When you reach the entries below, transcribe each line word for word.

+++++

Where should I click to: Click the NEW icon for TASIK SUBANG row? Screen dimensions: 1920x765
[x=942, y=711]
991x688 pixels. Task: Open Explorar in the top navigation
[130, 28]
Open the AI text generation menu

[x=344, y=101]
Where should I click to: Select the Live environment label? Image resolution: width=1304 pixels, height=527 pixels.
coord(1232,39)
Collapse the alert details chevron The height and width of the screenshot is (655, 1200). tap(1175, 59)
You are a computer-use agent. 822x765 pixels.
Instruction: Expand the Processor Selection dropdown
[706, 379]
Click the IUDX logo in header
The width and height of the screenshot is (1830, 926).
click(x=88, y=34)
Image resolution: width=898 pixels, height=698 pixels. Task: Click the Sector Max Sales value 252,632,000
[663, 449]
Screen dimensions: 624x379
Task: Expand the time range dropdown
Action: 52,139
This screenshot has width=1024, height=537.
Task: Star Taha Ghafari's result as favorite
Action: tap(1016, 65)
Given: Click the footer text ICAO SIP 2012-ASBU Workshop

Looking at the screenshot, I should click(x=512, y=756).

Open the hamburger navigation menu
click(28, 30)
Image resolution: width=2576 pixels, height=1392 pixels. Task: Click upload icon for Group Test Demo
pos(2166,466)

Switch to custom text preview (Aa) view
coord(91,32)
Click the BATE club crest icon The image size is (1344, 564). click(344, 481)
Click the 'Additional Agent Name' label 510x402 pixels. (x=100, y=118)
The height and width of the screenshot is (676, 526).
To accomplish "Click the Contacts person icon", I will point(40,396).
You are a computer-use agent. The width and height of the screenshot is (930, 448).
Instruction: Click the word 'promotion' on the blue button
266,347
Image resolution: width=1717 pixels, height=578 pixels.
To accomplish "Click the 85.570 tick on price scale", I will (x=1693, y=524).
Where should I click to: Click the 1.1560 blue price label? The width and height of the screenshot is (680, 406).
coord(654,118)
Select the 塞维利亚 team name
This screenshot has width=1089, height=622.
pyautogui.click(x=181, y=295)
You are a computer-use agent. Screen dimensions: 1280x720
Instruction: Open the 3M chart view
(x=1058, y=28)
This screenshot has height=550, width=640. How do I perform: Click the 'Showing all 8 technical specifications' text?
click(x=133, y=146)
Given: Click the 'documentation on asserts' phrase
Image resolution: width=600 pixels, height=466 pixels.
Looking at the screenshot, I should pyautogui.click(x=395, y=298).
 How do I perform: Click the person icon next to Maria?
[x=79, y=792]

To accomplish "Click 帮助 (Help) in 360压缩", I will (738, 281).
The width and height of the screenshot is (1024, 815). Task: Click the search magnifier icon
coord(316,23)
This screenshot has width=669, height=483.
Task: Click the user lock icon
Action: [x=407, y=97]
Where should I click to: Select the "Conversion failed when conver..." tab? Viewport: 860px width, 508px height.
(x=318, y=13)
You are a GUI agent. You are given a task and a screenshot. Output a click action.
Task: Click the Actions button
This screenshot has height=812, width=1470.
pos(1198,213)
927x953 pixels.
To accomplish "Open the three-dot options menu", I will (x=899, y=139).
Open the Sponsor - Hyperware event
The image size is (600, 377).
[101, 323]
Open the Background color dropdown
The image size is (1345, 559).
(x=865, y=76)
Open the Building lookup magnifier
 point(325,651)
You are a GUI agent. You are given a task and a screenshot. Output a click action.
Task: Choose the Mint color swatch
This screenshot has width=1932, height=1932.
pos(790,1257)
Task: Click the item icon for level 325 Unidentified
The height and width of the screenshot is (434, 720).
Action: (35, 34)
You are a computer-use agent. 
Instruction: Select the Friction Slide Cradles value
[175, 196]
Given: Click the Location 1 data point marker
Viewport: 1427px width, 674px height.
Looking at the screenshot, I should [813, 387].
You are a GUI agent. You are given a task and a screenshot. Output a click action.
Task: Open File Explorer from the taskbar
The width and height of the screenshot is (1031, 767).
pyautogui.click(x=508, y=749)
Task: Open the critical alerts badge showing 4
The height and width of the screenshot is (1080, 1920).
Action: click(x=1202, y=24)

+++++

(Exercise solution)
Where should I click to: Click the NEW icon for TASIK SUBANG row? Screen dimensions: 1920x765
[x=942, y=711]
991x688 pixels. Task: Open Explorar in the top navigation
[130, 28]
Open the AI text generation menu

[x=344, y=101]
Where should I click to: Select the Live environment label? Image resolution: width=1304 pixels, height=527 pixels.
coord(1232,39)
Collapse the alert details chevron The height and width of the screenshot is (655, 1200). tap(1175, 59)
You are a computer-use agent. 822x765 pixels.
Instruction: Expand the Processor Selection dropdown
[706, 379]
Click the IUDX logo in header
The width and height of the screenshot is (1830, 926).
click(x=88, y=34)
Image resolution: width=898 pixels, height=698 pixels. Task: Click the Sector Max Sales value 252,632,000
[663, 449]
Screen dimensions: 624x379
Task: Expand the time range dropdown
Action: 52,139
This screenshot has width=1024, height=537.
Task: Star Taha Ghafari's result as favorite
Action: tap(1016, 65)
Given: Click the footer text ICAO SIP 2012-ASBU Workshop

Looking at the screenshot, I should click(x=512, y=756).

Open the hamburger navigation menu
click(28, 30)
Image resolution: width=2576 pixels, height=1392 pixels. Task: Click upload icon for Group Test Demo
pos(2166,466)

Switch to custom text preview (Aa) view
coord(91,32)
Click the BATE club crest icon The image size is (1344, 564). click(344, 481)
Click the 'Additional Agent Name' label 510x402 pixels. (x=100, y=118)
The height and width of the screenshot is (676, 526).
To accomplish "Click the Contacts person icon", I will point(40,396).
You are a computer-use agent. The width and height of the screenshot is (930, 448).
Instruction: Click the word 'promotion' on the blue button
266,347
Image resolution: width=1717 pixels, height=578 pixels.
To accomplish "Click the 85.570 tick on price scale", I will (x=1693, y=524).
Where should I click to: Click the 1.1560 blue price label? The width and height of the screenshot is (680, 406).
coord(654,118)
Select the 塞维利亚 team name
This screenshot has width=1089, height=622.
pyautogui.click(x=181, y=295)
You are a computer-use agent. Screen dimensions: 1280x720
Instruction: Open the 3M chart view
(x=1058, y=28)
This screenshot has height=550, width=640. How do I perform: Click the 'Showing all 8 technical specifications' text?
click(x=133, y=146)
Given: Click the 'documentation on asserts' phrase
Image resolution: width=600 pixels, height=466 pixels.
Looking at the screenshot, I should pyautogui.click(x=395, y=298).
 How do I perform: Click the person icon next to Maria?
[x=79, y=792]

To accomplish "Click 帮助 (Help) in 360压缩", I will (738, 281).
The width and height of the screenshot is (1024, 815). Task: Click the search magnifier icon
coord(316,23)
This screenshot has width=669, height=483.
Task: Click the user lock icon
Action: [x=407, y=97]
Where should I click to: Select the "Conversion failed when conver..." tab? Viewport: 860px width, 508px height.
(x=318, y=13)
You are a GUI agent. You are given a task and a screenshot. Output a click action.
Task: Click the Actions button
This screenshot has height=812, width=1470.
pos(1198,213)
927x953 pixels.
To accomplish "Open the three-dot options menu", I will (x=899, y=139).
Open the Sponsor - Hyperware event
The image size is (600, 377).
[101, 323]
Open the Background color dropdown
The image size is (1345, 559).
(x=865, y=76)
Open the Building lookup magnifier
 point(325,651)
You are a GUI agent. You are given a task and a screenshot. Output a click action.
Task: Choose the Mint color swatch
This screenshot has width=1932, height=1932.
pos(790,1257)
Task: Click the item icon for level 325 Unidentified
The height and width of the screenshot is (434, 720).
Action: (35, 34)
You are a computer-use agent. 
Instruction: Select the Friction Slide Cradles value
[175, 196]
Given: Click the Location 1 data point marker
Viewport: 1427px width, 674px height.
Looking at the screenshot, I should [813, 387].
You are a GUI agent. You are given a task and a screenshot. Output a click action.
Task: Open File Explorer from the taskbar
The width and height of the screenshot is (1031, 767).
pyautogui.click(x=508, y=749)
Task: Open the critical alerts badge showing 4
The height and width of the screenshot is (1080, 1920).
Action: click(x=1202, y=24)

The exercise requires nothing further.